On 3/5/07, Bernhard Huemer <[EMAIL PROTECTED]> wrote:
Hello,
2007/3/5, Craig McClanahan <[EMAIL PROTECTED]>:
>
> Two common scenarios where you might want to override the
> configuration information that was originally specified with
> annotations:
>
> * Third party beans where you don't have the ability
> to modify the sources to meet your requirements.
>
> * Use cases where the annotated configuration is
> default values, but the bean is explicitly designed to
> allow you to customize things (via configuration files).
>
> This pattern is essentially universal across all of Java EE ...
> everything you can specify with annotations can be overridden with
> configuration files. Thus, it made sense to emulate this pattern with
> Shale as well, because Shale users will likely expect the same sorts
> of behaviors.
Don't get me wrong. I'm not saying that I don't want to override the
type of a managed bean, but in that case I would rather replace the
existing bean than to merge the characteristics. This behavior would
be in accord with other Java EE technologies. Consider following
example:
/// EmployeeServiceBean.java
package com.acme;
import javax.ejb.Stateless;
import javax.persistence.PersistenceContext;
@Stateless
public class EmployeeServiceBean implements EmployeeService {
@PersistenceContext
private PersistenceContext employees;
...
}
\\\
/// EmployeeServiceImpl.java
package com.acme;
import javax.annotation.Resource;
import javax.sql.DataSource;
public class EmployeeServiceImpl implements EmployeeService {
@Resource
private DataSource employeeDs;
...
}
\\\
/// ejb-jar.xml
....
<ejb-jar>
<enterprise-beans>
<session>
<ejb-name>EmployeeServiceBean</ejb-name>
....
<ejb-class>com.acme.EmployeeServiceImpl</ejb-class>
....
</session>
</enterprise-beans>
</ejb-jar>
\\\
Note that even though the class EmployeeServiceBean expresses a
dependency on a persistence context, the EJB container won't inject
this dependency as the ejb-jar.xml _replaces_ the annotated EJB.

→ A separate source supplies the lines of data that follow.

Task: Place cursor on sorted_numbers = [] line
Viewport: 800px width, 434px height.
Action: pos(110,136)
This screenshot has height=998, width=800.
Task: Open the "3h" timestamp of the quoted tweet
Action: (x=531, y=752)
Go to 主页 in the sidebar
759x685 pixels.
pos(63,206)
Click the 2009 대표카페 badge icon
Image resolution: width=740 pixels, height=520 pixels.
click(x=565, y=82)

Actually, I don't know exactly what the EJB container internally
really does, but at least no exception will be thrown because of a
missing field 'employees'.
> I don't understand quite what you are saying. Managed bean
> annotations can only be in one place ... on the source code for bean
> classes in your application.
I just wanted to say that one can't know the bean class which defines
the annotations, just from looking at the faces-config.xml. Unlike the
shale-tiger module an EJB container just injects those dependencies
that have been declared in the actual ejb-class (no matter how many
other enterprise beans you define using annotations with the same
ejb-name; see also the example above).
I agree that something like what you are describing is a good long
term direction. But, there is a critical missing piece of
functionality needed to make it work for our managed bean case -- a
syntax for metadata that lets you override just part of the annotated
behavior.
Right now, Tiger use the same DTD/Schema for faces-config.xml
resources that the standard JSF implementation uses. This implies
that, for example, the <managed-bean-class> element is *required* to
have your config resource pass XML validation. This is not what you'd
want if you just want to override one of the value expressions to
inject a customized property.
GIven the restriction of using the existing DTD/Schema, that left me
with two design choices:
* If you specify a managed bean in a faces-config.xml resource,
the entire definition *replaces* any annotation-based definition
for the same managed bean name.
* If you specify a managed bean in faces-config.xml, and you have
defined an annotation based managed bean for the same name,
*some* of the XML stuff is ignored, and *some* of it is used
to override the original settings in the annotations.
The current implementation implements the first approach. Which
approach do you feel causes less confusion? If you like the latter
approach, how do you decide which config elements are overrides, and
which ones should be ignored?
As far as I can tell, the only way to do overrides in a way similar to
the rest of Java EE is to define a new configuration syntax that lets
you explicitly do so. We can go invent such a thing (and if you want
to help do so, we'd definitely be interested in the help) -- but this
is where whatever we do is very likely to get replaced by some future
change to the JSF specification. To say nothing of the risk that
whatever we do might not be possible to support in that future
version.
This is why the functionality works the way it works today.
Personally, I am not really motivated to define our own configuration
format for merging and overriding, but I'm open to suggestions on how
we might be able to accomplish this before a potential future JSF spec
version makes it irrelevant. I'd be much more interested if someone
wanted to offer code as well as ideas in this regard.